Tapi, yang pasti upaya menciptakan tatanan social yang
berlandaskan syari’at Islam membutuhkan waktu dan proses yang
panjang. Dan ini bukan pekerjaan yang
ringan, tentu. Walaupun harus diakui secara histories
Aceh pernah menjalankannya, dan berlangsung sukses.
Kondisi
real hari ini, memperlihatkan adanya kegamangan akan
keberhasilan penerapan hukum Tuhan tersebut. Hal ini disebabkan
terjadinya lost generation yang dialami umat Islam Aceh
terutama. Terutama ketika Aceh mengalami persentuhan dengan semangat sekularisme, yang
notabenenya berasal dari negeri seberang (Barat). Dan ini
agaknya sulit untuk dihindarkan.
Konon,
walaupun fenomena ini melahirkan pro-kontra
di masyarakat, namun yang penting dari semua itu
tampaknya adalah konsistensi masyarakat Aceh sendiri untuk
memulai penerapannya. Siapkah kita dengan segala konsekwensi,
ketika benar-benar syari’at ini membumi? Jangan sampai seperti
dinsinyalir oleh banyak masyarakat, keinginan memberlakukan
syariat tersebut, menjadi sebuah semangat tanpa keinginan untuk
menyambutnya secara kaffah.
Terlepas
apapun alasannya, genderang ‘perang’ untuk berjuang
menegakkan hukum Tuhan sudah ditabuh. Mau tidak mau, ini harus
disahuti. Tentu dengan menggunakan skala prioritas. Artinya,
seperti pernyataan Kadis Syariat Islam NAD. Al-Yasa’ Abu
Bakar, bahwa semuanya harus disesuai dengan kemampuan yang
dimilki.
Karena
itu, dalam proses pelaksanaannya dibutuhkan perangkat hukum yang
sebelumnya harus disosialisasikan kepada masyarakat. Jangan
sampai masyarakat merasa kaget dan terkesan tidak siap.
Selain
itu proses pendidikan yang mengarah pada penyiapan pemahaman
hukum Tuhan tersebut juga harus dirintis secara komprehensif dan
sungguh-sungguh agar penerimaan
masyarakat terhadap aturan-aturan transcendental tersebut bisa
lebih mantap.
Secara
praktis, upaya pendekatan untuk penerapan syariat Islam, menurut
Arief, dapat dilakukan dengan melakukan pendekatan cultural. Hal
ini karena secara histories syariat tersebut identik dan pernah
berlangsung di Aceh. Menurut Arief lagi, Aceh harus betul-betul
mampu dan serius untuk melaksanakan syari’at Islam ini
sehingga betul-betul dapat menenteramkan kehidupan masyarakat,
sebab bila tidak, lanjutnya lagi, fenomena ini justru akan dapat
menimbulkan stigmasi dari masyarakat non muslim terhadap
syari’at Islam itu sendiri.
Terlepas
dari fenomena sejarah tersebut, tampaknya masyarakat Aceh
benar-benar sedang di tantang untuk menyikapi momentum
pemberlakuan syariat Islam sekarang ini. Adanya “maklumat”
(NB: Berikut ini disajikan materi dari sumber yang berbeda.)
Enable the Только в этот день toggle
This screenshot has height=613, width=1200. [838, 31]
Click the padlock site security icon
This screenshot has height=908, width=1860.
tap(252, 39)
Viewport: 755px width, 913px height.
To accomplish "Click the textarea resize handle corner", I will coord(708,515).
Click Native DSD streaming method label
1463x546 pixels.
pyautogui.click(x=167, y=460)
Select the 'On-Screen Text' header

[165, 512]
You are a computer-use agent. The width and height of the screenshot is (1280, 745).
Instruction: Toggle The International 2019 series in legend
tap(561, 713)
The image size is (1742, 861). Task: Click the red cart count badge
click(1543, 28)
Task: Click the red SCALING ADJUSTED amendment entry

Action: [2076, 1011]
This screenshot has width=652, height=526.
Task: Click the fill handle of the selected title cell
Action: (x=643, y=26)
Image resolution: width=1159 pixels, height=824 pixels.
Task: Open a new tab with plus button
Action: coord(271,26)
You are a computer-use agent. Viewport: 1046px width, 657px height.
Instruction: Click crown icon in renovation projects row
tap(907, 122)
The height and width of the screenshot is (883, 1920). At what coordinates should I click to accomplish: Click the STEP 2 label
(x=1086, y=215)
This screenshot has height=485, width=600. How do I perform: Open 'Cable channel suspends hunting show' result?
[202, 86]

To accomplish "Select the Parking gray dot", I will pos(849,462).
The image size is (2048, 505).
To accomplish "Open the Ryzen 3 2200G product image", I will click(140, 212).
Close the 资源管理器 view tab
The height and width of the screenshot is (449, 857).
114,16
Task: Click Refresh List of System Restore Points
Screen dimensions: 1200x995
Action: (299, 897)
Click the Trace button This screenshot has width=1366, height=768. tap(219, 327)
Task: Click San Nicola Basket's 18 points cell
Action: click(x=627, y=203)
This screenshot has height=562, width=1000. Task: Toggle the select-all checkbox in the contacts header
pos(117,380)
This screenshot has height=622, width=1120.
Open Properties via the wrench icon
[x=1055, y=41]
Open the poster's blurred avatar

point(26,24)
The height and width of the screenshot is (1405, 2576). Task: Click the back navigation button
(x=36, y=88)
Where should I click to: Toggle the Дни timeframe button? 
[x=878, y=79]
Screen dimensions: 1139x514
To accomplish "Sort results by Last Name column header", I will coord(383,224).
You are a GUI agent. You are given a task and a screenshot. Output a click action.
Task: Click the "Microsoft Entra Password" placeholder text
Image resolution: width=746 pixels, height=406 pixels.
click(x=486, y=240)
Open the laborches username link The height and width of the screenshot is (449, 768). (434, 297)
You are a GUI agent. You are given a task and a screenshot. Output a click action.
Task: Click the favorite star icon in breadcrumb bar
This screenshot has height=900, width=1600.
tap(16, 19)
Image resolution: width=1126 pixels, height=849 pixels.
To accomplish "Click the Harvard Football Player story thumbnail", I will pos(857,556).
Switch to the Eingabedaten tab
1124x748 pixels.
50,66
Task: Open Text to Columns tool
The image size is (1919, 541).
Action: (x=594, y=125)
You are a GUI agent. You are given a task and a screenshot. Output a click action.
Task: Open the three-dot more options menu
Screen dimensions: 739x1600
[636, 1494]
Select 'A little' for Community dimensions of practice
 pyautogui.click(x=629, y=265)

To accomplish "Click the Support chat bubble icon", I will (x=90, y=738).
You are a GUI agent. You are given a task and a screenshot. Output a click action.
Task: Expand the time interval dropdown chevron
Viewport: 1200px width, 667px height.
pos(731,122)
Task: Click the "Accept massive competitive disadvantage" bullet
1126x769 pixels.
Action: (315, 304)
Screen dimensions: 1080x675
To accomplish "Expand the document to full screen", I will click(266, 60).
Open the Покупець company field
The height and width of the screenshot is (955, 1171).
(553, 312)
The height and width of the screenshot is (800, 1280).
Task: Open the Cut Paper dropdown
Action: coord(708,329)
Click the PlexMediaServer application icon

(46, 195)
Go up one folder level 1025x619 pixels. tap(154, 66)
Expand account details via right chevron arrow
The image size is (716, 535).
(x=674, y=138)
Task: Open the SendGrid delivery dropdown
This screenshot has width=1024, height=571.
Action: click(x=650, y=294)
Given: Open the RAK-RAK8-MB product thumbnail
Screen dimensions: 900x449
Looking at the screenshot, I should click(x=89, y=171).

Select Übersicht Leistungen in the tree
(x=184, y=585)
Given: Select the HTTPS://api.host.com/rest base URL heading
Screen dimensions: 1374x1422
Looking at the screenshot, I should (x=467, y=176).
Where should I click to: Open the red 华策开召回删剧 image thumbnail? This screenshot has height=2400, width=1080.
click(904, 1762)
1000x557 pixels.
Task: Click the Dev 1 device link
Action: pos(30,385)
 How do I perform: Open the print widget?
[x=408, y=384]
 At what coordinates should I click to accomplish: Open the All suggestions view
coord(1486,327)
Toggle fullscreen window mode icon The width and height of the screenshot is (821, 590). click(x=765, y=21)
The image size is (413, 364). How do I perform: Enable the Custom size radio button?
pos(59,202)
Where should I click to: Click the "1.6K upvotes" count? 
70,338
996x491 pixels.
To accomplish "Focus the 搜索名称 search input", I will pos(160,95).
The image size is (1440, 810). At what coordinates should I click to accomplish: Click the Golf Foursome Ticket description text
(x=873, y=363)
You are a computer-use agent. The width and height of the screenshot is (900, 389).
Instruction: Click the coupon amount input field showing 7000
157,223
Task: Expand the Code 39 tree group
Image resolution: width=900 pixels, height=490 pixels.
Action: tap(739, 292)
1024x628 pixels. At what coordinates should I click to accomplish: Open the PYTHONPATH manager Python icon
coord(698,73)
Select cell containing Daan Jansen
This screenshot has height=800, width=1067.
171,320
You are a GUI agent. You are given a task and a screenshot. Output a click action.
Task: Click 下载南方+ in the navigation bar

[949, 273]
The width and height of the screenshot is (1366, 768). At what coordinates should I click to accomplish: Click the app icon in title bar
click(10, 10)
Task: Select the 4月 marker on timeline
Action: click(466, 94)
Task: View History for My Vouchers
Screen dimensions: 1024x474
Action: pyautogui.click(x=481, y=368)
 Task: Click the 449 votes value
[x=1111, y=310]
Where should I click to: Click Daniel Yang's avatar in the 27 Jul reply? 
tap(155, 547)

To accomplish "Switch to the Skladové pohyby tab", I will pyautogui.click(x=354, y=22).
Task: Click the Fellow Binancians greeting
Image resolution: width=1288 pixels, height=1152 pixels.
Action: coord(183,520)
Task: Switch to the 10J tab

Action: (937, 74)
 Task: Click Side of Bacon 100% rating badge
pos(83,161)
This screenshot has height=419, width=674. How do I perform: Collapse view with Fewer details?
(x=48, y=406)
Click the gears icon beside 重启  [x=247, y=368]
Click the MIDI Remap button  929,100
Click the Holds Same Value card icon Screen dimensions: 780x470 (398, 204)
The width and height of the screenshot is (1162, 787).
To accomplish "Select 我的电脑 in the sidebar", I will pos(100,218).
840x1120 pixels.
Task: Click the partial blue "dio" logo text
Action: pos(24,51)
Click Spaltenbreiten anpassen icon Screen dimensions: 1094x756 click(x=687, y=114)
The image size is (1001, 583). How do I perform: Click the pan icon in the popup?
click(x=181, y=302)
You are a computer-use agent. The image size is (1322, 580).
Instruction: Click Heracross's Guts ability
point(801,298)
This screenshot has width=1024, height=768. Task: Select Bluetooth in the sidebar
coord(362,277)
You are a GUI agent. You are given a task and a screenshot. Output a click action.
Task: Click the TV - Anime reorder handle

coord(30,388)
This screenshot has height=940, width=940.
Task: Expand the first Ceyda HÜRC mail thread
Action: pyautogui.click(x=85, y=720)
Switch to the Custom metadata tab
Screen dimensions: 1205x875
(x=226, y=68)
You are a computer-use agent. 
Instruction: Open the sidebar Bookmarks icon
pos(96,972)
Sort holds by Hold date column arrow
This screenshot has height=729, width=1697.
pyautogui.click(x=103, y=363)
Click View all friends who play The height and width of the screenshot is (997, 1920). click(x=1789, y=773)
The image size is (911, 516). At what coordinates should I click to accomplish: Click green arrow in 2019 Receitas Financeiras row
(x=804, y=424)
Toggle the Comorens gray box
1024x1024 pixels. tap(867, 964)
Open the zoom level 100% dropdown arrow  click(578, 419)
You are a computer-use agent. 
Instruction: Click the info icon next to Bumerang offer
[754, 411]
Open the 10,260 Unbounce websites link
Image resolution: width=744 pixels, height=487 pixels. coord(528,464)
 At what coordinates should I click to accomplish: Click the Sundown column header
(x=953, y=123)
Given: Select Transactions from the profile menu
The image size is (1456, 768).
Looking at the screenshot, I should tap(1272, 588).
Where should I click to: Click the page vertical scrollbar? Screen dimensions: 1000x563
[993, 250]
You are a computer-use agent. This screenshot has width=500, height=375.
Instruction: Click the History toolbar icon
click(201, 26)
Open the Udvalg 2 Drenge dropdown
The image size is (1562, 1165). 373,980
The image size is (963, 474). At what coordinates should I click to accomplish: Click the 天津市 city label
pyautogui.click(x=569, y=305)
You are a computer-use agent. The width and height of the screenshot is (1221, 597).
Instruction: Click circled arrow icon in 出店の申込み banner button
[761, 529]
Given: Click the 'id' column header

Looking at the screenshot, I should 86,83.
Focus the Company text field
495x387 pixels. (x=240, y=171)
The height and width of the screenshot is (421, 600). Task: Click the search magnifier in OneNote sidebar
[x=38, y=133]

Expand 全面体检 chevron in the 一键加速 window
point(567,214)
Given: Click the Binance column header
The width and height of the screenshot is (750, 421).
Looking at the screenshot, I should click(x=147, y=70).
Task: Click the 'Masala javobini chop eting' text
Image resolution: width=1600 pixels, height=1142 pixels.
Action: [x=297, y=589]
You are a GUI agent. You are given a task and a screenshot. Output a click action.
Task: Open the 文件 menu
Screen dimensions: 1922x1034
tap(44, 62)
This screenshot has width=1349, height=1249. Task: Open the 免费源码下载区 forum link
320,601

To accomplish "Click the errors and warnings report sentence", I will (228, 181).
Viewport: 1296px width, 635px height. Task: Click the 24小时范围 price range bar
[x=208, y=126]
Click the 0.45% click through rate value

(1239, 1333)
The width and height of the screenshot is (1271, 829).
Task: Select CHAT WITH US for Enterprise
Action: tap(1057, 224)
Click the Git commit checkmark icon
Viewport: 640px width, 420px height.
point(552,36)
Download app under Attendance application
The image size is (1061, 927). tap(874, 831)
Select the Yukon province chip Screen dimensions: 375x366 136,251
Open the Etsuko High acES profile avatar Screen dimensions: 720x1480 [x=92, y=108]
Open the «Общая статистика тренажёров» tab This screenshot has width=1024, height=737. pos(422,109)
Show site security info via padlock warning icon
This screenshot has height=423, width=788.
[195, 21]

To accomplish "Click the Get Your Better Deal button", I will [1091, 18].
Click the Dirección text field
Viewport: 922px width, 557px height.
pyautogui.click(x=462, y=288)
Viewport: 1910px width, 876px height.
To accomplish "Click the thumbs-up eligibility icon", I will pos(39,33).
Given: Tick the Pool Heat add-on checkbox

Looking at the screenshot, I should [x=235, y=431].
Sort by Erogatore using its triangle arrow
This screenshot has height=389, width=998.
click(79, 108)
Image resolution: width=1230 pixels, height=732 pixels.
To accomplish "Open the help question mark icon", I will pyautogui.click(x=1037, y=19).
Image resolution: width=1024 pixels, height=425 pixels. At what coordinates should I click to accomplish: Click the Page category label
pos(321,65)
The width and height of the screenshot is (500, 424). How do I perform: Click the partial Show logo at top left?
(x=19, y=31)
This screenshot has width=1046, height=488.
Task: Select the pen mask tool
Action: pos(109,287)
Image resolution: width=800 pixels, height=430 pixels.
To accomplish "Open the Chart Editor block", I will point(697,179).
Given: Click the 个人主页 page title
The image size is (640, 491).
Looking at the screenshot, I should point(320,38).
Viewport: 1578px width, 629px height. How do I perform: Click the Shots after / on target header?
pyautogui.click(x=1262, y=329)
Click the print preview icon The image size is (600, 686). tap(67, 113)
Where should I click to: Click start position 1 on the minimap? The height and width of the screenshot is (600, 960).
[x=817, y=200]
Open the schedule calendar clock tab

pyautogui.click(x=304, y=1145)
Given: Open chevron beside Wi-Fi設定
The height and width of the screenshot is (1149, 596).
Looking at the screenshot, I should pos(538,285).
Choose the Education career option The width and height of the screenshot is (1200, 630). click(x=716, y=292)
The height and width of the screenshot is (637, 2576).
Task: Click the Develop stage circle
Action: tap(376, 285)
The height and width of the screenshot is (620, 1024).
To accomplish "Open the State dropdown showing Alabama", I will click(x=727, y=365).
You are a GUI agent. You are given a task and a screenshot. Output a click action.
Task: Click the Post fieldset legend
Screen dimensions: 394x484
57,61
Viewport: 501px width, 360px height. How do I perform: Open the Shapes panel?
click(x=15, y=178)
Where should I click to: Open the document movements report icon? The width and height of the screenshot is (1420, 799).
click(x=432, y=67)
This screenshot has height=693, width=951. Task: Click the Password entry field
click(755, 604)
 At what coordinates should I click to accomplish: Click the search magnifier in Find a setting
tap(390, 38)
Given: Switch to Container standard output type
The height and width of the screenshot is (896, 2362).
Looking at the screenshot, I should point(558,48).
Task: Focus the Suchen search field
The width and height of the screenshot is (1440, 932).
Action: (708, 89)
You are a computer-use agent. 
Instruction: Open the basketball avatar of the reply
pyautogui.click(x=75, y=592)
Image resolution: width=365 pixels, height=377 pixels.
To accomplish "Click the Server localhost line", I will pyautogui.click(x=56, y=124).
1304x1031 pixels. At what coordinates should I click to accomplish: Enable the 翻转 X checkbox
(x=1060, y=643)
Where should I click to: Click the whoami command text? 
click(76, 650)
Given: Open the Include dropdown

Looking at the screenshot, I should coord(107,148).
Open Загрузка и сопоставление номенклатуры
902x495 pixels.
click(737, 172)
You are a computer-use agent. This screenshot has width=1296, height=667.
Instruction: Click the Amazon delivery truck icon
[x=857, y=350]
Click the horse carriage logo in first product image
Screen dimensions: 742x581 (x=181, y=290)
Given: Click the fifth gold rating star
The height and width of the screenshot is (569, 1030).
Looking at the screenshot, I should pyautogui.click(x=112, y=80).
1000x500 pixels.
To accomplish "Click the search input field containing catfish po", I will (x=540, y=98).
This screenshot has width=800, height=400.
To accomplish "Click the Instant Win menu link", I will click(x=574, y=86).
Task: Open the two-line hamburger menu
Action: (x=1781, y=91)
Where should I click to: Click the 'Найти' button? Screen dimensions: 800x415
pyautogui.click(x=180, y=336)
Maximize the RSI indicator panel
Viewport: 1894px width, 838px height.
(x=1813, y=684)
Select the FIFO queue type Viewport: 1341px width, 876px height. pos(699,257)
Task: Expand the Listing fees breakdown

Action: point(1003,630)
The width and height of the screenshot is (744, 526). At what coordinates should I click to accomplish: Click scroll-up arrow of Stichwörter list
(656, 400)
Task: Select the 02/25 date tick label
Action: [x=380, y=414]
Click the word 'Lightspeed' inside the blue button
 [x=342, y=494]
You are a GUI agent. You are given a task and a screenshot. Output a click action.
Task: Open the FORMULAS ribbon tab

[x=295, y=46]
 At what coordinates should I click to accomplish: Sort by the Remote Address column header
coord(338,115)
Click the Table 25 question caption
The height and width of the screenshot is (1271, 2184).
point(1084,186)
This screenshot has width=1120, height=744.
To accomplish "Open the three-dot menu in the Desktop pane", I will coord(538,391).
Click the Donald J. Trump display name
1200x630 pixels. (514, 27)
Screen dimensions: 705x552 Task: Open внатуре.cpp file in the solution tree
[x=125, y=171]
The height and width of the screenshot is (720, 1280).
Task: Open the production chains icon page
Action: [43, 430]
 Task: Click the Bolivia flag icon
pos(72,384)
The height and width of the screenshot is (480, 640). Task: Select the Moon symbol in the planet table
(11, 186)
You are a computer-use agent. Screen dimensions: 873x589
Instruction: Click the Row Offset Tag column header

wajib jilbab bagi perempuan, tampaknya mulai disahuti meskipun
dalam intensitas yang sangat minim. Demikian juga
penulisan-penulisan arab melayu pada intitusi-institusi
pemerintahan mulai semarak, meskipun masih sebatas simbol.
Fenomena tersebut menurut Din Syamsuddin, dalam diskusi panel
yang digelar IMM Aceh beberapa waktu yang lalu, meskipun masih
merupakan sebuah symbol tapi itu penting untuk memulai proses
pemberlakuannya. Persoalan-persoalan teknis lainnya itu sudah
menjadi tanggung jawab para ulama dan cendikiawan muslim,
komentar Sekjen MUI tersebut.
Menyangkut
teknis penegakan hukum syariat, ide polisi syariah (polsus) yang
beberapa waktu lalu sempat berkembang, tampaknya masih sebatas
wacana dan belum dibahas mekanismenya. Hal ini terungkap dari H.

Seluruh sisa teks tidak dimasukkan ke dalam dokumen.